(Entries from a dataset)
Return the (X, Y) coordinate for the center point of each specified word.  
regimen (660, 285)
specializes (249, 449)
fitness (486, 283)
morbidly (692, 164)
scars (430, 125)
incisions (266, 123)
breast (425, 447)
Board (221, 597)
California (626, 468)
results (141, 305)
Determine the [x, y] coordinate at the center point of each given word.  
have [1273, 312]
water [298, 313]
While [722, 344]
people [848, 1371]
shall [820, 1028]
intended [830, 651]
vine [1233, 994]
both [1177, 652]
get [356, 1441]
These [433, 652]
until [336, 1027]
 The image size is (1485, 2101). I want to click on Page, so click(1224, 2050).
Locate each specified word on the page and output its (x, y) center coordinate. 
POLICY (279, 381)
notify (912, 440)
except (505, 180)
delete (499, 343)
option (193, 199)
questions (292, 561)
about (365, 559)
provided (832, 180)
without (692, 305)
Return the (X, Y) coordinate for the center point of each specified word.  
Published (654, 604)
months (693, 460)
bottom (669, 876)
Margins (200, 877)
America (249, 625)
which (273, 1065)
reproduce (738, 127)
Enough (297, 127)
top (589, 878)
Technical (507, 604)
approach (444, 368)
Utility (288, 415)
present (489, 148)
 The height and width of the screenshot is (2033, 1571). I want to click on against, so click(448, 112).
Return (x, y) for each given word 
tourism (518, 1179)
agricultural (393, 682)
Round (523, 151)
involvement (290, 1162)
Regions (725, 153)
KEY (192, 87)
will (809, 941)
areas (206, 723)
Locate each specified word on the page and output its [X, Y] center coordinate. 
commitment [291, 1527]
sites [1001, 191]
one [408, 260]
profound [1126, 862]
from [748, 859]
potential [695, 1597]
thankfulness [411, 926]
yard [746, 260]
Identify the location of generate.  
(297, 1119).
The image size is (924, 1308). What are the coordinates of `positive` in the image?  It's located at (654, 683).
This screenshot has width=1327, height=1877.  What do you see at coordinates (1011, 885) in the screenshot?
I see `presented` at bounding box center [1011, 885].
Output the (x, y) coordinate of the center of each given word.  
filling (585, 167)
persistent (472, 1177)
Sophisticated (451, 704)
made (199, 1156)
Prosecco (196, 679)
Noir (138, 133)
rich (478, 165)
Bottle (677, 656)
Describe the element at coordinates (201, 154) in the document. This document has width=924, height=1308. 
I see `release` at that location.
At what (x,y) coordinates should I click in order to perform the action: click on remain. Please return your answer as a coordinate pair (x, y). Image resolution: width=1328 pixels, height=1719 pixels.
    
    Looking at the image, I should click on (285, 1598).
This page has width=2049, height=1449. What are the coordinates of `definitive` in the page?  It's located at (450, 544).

__Objective__. How many lines in the rows above contain the string "specified"? Case counts, so reply with the number alone.

__Solution for this task__. 4